Giving Voice: Mobile Communication, Disability, and Inequality is the latest book from Dr. Meryl Alper. For those of you who are long-time readers of the iQ Journals, Alper’s name might be familiar to you; I interviewed her for this blog several years ago. In this new book, she explores the assumption that mobile technology “gives voice to the voiceless” as so many have purported. While this is a scholarly book (published by the MIT press), I found the language in it to be accessible to a wide audience. This book is primarily about AAC (augmentative and alternative communication), and it takes a ethnographic/ sociological perspective that includes race, class, and gender; I was excited to dig in.
Alper bases her book on a series of interviews she conducted with twenty different families in the Los Angeles area, all of whom had an iPad loaded with Proloquo2Go (one of the most popular AAC apps) to help their child communicate. Children in these families were between the ages of three and thirteen at the start of the study, and they all had some form of developmental disability, such as autism or cerebral palsy. Using demographics from all her subjects, she was able to place families into two groups to allow for a comparison: Less Privileged Families and More Privileged Families. (Group determination was based on the mother’s education level, household income, English-language fluency, and ownership of the iPad that the child used for AAC.)
I was impressed with Alper’s deep dive of investigating AAC in homes. So much research out there about AAC is conducted at schools, and almost none of them take an ethnographic approach. Alper discusses everything from how the iPad was obtained (private purchase, through the school system, as a loan, or as a charitable donation), to what kind of apps are on the iPad. There is even a whole chapter devoted to just determining the right case for an iPad! I appreciate the anecdotes and quotes directly from parents.

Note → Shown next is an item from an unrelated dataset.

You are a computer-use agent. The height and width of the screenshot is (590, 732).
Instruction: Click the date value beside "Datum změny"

While there are many interesting insights that come from this book, I want to highlight these messages that really hit home for me. The following issues made me think differently about how iPads are used for communication.
Alper’s investigation is solely about one AAC app – Proloquo2go – even though there are literally hundreds available at this point. Proloquo2go has an advantage, however, in that it was one of the first AAC apps available for the iPad – so it’s one of the most widely used AAC apps. Alper takes some time to cover the voice offerings that Assistiveware, the app company that makes Proloquo2go. Below is a list of the pre-installed voices in American English. (Taken from a screenshot from their website, which Alper also publishes in her book.)

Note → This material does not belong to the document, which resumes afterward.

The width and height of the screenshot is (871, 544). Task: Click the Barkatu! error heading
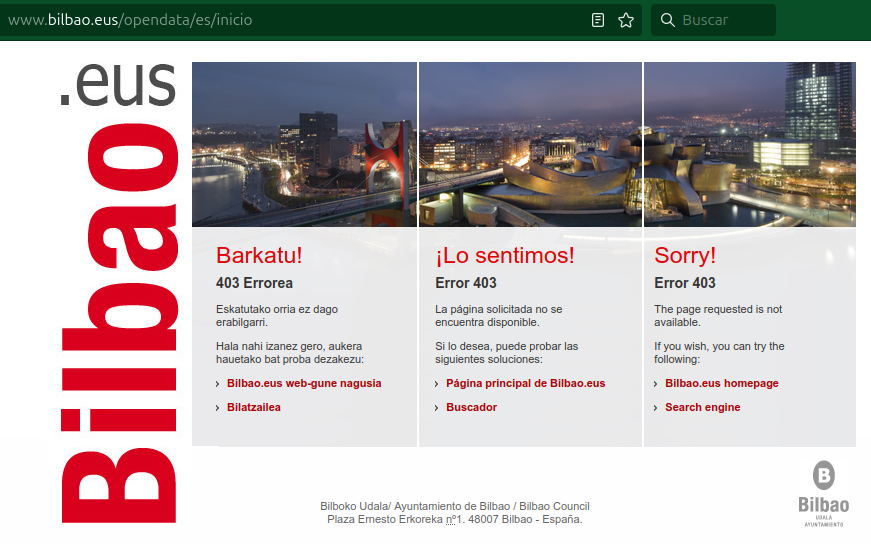pos(259,255)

Of the 24 American-English options above, Alper points out, only 9 are female voices, compared to the 16 male voice options. Furthermore, she notes that one of the male voices – “Will” – gets more expressive options, such as “from afar,” “up close,” “happy,” or “sad”. What’s even more fascinating is that only three of the above voices suggest a non-white speaker. “Saul” is particularly interesting, as they use the term “Hip Hop male adult” to describe him. This seems to be coding for a black male voice, but in such a strange way – through a cultural connection to rap music. I honestly had never put much thought into the voice options on AAC apps before. But as Alper points out, it’s a big deal to have a voice represent you. Most of these apps are probably created by older white, straight men. There is most definitely an inequality in voice output based on the options available.
Asset Model of Children’s Media Use
My favorite part of Alper’s book was the chapter about media use of those kids who have AAC on an iPad. She has several anecdotes from parents describing their child’s use of popular culture (television shows, video games, movies) as a kind of communication. That is, more than once, she heard from parents who see their child communicate beyond the AAC app itself, but by using the iPad for recreation.

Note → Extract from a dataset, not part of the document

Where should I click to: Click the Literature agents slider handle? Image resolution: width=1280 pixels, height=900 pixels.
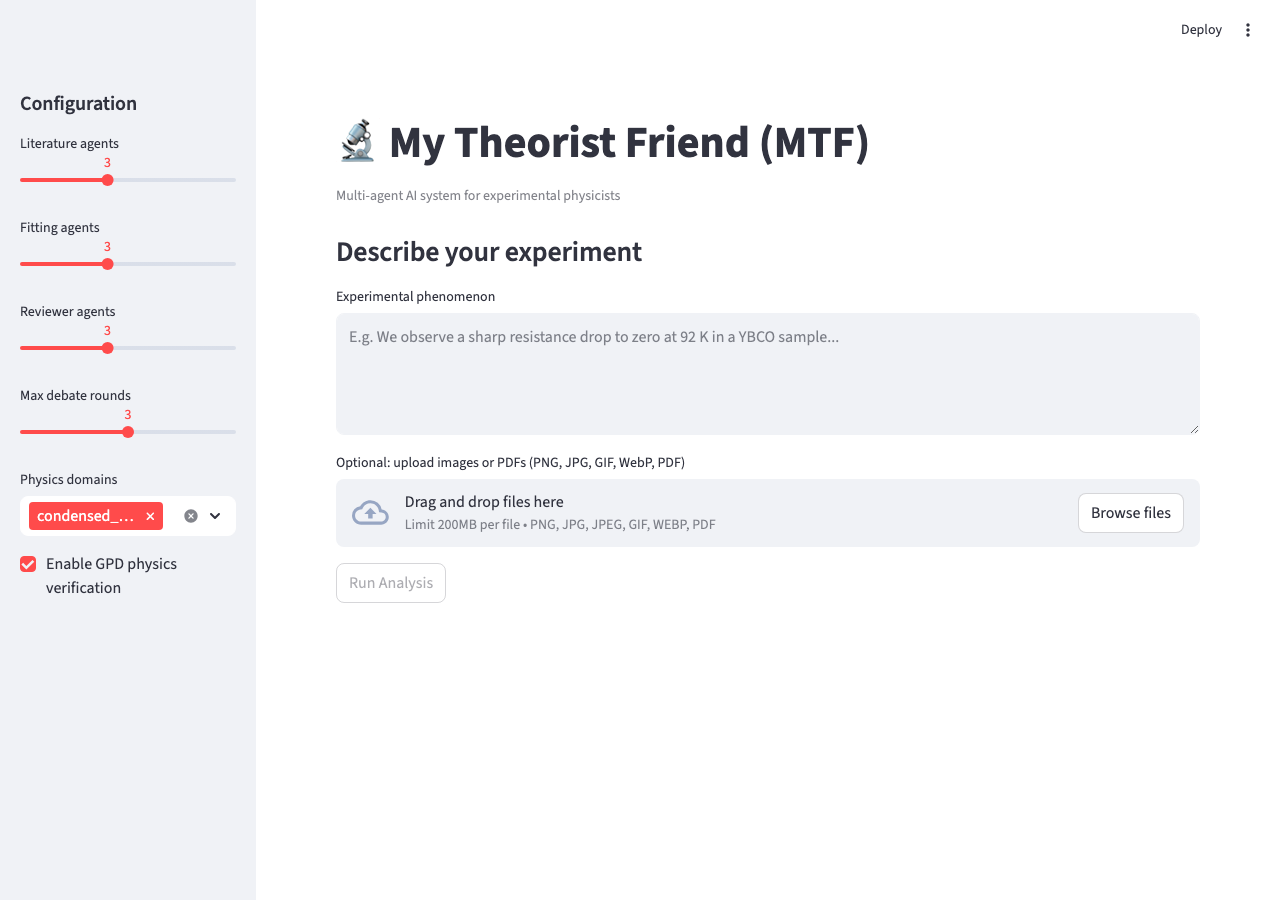(x=108, y=180)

In disability studies, the concept of the deficit model is often discussed. The deficit model is an ideology that sees the individual with a disability as “broken” and needing repairs. This concept is particularly true among the autism community in America, where teachers, therapists and even parents speak in terms of what that individual lacks. Alper does an interesting thing here – she connects the deficit model to children’s media, in addition to disability. Popular culture is often seen as distracting and not “educational” or beneficial. Watching a TV show, playing a video game is considered to lack wholesome nourishment; it’s the junk food of culture. She sees a connection here: parents who disregard the deficit model of their child’s disability also appear to reject the deficit model of children’s popular culture. In other words, these parents construct an asset model for both.
Instead of thinking of those with disabilities and children’s pop culture as deficits, Alper urges us to embrace the asset model, as these parents do. As she says, “recreational media and technology use can help nonspeaking children reveal a side of themselves that the scientific, medical, and educational communities either do not or choose not to acknowledge. The asset model proposed here of disabled children’s engagement with media rejects both a deficit model of disability and deficit model of children’s popular culture” (p. 121).
This part of the book particularly touched me. As I’ve tried to explore throughout this blog, I, too, see children’s popular culture as being thoroughly important to Quentin’s sense of self. He has taught himself to read through corporate logos, movie credits, and television news scrolls. He has learned about emotions from watching Blue’s Clues or Ni Hao Kai Lan or a variety of other shows. He has used apps in unusual ways to explore his world – from Google Maps to closed captioning on videos. I, too, see both my autistic child and children’s media as an asset. I’m glad to finally put a term to my thinking!